__EXERCISE DIRECTIONS__. Give the lines below again exactly, starting with the line that holds "Maestras (1139, 150)" and going on through the line that holds "Politique de confidentialité (193, 2430)".

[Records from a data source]
▬▬▬▬▬▬▬▬▬▬

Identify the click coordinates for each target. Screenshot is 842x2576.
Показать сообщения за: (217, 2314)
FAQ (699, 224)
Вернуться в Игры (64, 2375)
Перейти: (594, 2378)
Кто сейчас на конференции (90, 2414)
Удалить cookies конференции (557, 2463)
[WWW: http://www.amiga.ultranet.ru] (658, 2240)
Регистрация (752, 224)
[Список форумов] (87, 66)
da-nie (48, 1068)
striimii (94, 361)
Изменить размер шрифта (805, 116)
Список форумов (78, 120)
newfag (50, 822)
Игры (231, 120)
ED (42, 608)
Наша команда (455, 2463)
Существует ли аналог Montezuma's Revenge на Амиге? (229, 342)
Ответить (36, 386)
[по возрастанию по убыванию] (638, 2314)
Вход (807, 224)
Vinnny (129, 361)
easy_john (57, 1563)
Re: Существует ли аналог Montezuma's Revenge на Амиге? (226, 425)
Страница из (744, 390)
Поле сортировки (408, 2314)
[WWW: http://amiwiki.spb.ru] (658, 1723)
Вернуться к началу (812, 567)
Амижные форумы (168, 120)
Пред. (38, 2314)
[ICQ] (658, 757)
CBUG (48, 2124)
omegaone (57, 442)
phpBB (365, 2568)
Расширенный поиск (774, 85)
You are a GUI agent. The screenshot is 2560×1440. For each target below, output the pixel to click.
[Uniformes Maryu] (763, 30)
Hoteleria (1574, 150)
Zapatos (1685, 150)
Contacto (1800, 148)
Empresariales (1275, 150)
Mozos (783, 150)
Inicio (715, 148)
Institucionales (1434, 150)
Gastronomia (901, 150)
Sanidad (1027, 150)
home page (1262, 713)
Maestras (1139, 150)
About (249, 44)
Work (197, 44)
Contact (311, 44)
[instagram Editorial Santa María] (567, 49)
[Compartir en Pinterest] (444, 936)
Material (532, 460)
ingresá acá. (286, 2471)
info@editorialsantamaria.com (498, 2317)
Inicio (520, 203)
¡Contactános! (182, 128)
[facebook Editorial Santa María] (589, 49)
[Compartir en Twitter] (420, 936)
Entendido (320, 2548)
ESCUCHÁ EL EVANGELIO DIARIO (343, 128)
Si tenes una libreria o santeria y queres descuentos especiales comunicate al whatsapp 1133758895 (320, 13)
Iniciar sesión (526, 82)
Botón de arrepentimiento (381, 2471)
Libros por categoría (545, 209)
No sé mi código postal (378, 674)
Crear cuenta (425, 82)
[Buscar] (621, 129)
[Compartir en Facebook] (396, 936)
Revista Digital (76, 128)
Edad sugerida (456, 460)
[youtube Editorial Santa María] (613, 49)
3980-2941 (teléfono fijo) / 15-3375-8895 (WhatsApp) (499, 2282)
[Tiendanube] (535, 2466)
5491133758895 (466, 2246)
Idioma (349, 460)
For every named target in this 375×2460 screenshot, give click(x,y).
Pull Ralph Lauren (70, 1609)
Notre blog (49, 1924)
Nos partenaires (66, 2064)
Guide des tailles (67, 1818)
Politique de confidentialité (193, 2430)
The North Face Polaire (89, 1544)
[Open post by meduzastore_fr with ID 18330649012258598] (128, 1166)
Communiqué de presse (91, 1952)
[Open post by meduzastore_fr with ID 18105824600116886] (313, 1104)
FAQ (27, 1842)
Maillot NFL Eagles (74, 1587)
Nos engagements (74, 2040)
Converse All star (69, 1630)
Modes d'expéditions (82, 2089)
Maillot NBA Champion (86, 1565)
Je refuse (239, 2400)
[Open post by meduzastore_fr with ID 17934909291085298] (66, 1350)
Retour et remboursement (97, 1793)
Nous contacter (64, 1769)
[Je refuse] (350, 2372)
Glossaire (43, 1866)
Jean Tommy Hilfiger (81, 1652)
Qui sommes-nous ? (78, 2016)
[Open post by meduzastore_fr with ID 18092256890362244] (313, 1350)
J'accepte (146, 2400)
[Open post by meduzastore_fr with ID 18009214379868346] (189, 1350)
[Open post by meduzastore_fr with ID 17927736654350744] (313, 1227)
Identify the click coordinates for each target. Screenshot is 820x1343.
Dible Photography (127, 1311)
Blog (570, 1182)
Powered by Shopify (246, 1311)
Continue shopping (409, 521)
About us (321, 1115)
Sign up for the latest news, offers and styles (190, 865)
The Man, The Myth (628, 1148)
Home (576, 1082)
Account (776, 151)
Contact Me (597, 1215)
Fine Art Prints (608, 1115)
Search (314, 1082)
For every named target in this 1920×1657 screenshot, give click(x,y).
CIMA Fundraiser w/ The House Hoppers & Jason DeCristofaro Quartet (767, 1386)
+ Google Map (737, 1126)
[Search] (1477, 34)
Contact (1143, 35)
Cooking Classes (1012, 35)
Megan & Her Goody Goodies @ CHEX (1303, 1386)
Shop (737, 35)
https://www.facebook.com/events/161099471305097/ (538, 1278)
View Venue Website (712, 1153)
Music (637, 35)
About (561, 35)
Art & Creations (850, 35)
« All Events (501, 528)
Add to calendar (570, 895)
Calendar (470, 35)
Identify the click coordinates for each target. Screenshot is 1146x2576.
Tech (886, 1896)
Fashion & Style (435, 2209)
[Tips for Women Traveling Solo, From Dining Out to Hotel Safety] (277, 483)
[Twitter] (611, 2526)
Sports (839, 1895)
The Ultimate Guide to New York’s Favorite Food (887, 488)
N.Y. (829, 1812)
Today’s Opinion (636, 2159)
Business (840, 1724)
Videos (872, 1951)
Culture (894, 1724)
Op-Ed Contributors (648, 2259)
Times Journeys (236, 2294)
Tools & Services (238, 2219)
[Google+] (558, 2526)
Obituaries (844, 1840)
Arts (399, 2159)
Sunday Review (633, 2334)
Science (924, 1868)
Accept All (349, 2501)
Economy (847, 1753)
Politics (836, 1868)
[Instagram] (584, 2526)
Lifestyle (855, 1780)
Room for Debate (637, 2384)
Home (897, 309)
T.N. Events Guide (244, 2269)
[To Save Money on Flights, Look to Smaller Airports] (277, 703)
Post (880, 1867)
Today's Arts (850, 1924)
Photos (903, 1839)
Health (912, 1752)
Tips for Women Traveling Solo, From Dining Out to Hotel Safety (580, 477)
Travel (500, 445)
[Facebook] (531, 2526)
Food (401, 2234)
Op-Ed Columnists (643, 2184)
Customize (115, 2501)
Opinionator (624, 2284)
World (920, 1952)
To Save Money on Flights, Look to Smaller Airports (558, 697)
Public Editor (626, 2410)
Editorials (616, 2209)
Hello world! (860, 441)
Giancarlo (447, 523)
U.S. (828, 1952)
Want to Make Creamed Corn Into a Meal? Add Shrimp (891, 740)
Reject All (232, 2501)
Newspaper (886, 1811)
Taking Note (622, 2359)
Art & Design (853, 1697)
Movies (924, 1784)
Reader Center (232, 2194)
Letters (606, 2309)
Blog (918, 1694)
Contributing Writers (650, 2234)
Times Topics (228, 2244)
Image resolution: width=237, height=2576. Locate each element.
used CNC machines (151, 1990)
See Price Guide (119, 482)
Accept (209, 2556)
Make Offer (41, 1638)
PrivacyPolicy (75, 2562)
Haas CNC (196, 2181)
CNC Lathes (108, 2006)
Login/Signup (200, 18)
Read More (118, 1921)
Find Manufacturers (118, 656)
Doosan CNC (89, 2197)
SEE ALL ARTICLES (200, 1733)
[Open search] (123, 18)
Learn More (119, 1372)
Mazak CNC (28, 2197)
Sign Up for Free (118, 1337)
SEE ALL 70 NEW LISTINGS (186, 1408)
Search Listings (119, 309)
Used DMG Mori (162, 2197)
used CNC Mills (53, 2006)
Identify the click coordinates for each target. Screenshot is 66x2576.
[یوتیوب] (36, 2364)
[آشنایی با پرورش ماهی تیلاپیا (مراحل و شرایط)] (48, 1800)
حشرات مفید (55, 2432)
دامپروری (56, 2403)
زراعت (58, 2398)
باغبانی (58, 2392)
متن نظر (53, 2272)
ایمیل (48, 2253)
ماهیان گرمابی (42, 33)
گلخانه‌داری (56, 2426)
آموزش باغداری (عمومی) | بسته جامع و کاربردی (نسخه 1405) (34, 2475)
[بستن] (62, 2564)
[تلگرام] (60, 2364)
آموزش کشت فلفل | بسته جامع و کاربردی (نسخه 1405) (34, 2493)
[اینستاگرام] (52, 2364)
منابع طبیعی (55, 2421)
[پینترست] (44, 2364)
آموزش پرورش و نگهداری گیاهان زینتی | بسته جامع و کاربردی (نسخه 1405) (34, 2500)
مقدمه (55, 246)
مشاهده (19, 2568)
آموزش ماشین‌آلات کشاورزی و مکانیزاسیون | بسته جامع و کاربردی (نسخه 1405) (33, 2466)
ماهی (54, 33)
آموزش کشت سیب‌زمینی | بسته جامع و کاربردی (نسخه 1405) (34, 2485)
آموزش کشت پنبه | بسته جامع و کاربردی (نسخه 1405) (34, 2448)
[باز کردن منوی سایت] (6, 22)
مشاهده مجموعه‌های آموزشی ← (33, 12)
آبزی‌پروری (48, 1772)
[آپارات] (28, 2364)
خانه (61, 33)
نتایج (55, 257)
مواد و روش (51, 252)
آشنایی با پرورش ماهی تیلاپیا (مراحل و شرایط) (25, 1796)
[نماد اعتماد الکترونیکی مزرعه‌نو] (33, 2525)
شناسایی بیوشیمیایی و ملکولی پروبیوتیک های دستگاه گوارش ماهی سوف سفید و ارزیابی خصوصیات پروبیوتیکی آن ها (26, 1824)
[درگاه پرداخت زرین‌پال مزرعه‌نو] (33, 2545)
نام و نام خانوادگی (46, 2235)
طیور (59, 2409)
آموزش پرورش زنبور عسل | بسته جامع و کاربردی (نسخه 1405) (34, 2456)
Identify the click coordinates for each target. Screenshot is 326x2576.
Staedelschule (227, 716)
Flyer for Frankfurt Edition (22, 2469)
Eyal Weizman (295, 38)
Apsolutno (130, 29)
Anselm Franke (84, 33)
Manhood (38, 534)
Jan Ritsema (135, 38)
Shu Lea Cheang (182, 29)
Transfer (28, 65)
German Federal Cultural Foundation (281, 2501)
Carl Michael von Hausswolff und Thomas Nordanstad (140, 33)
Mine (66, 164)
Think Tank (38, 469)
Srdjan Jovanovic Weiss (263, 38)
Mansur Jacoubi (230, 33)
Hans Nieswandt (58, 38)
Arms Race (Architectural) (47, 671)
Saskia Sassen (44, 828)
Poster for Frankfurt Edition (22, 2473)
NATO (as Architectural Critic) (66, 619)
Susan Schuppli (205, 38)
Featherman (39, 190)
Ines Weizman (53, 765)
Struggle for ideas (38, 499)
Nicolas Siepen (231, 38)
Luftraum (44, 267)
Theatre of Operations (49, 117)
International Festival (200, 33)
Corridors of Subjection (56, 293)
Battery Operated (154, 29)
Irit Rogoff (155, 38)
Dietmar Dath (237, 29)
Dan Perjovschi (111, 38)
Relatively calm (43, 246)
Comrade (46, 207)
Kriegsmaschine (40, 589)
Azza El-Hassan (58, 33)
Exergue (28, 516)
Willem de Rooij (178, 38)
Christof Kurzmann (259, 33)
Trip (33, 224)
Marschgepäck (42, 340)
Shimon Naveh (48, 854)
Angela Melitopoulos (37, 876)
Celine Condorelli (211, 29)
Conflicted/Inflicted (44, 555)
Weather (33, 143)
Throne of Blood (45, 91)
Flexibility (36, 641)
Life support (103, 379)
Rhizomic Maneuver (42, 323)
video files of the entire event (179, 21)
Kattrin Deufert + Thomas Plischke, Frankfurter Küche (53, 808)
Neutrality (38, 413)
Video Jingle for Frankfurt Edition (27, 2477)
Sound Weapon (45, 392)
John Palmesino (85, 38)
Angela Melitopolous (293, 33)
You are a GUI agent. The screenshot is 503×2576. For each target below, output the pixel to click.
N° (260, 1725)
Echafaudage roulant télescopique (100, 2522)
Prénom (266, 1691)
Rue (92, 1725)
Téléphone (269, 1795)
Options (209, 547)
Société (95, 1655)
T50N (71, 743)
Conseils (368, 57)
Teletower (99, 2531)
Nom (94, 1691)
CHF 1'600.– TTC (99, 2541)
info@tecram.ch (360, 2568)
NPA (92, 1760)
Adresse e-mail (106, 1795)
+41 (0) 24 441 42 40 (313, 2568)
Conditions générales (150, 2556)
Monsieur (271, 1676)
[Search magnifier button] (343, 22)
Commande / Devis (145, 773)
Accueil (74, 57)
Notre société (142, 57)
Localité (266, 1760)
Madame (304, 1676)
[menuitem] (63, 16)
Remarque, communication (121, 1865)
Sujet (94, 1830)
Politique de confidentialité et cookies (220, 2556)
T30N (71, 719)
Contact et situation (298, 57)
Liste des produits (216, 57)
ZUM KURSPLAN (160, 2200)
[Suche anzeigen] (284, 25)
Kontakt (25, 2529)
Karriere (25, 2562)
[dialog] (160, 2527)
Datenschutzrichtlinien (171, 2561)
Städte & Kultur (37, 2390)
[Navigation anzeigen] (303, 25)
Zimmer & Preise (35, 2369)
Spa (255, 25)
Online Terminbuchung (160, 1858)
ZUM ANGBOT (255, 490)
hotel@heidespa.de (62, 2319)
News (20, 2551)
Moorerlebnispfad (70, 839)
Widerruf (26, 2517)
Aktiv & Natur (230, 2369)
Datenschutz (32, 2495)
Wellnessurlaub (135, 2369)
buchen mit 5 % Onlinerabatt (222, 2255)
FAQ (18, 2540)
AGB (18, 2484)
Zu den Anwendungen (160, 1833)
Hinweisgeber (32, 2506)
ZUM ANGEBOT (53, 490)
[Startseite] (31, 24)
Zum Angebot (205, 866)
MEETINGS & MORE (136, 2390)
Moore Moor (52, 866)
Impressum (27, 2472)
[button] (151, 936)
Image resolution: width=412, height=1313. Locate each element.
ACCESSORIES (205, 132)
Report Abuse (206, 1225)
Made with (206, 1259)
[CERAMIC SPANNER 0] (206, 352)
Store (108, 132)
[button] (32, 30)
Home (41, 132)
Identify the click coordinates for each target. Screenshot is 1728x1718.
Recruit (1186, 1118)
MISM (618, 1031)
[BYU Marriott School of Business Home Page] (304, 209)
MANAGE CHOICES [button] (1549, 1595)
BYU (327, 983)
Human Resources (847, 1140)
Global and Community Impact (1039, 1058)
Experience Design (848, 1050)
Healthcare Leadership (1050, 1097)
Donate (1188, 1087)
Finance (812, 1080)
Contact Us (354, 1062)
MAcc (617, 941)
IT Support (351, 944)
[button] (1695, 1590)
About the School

▬▬▬▬▬▬▬▬▬▬

__RESULT OF THE TASK__.
Maestras (1139, 150)
About (249, 44)
Work (197, 44)
Contact (311, 44)
[instagram Editorial Santa María] (567, 49)
[Compartir en Pinterest] (444, 936)
Material (532, 460)
ingresá acá. (286, 2471)
info@editorialsantamaria.com (498, 2317)
Inicio (520, 203)
¡Contactános! (182, 128)
[facebook Editorial Santa María] (589, 49)
[Compartir en Twitter] (420, 936)
Entendido (320, 2548)
ESCUCHÁ EL EVANGELIO DIARIO (343, 128)
Si tenes una libreria o santeria y queres descuentos especiales comunicate al whatsapp 1133758895 (320, 13)
Iniciar sesión (526, 82)
Botón de arrepentimiento (381, 2471)
Libros por categoría (545, 209)
No sé mi código postal (378, 674)
Crear cuenta (425, 82)
[Buscar] (621, 129)
[Compartir en Facebook] (396, 936)
Revista Digital (76, 128)
Edad sugerida (456, 460)
[youtube Editorial Santa María] (613, 49)
3980-2941 (teléfono fijo) / 15-3375-8895 (WhatsApp) (499, 2282)
[Tiendanube] (535, 2466)
5491133758895 (466, 2246)
Idioma (349, 460)
For every named target in this 375×2460 screenshot, give click(x,y).
Pull Ralph Lauren (70, 1609)
Notre blog (49, 1924)
Nos partenaires (66, 2064)
Guide des tailles (67, 1818)
Politique de confidentialité (193, 2430)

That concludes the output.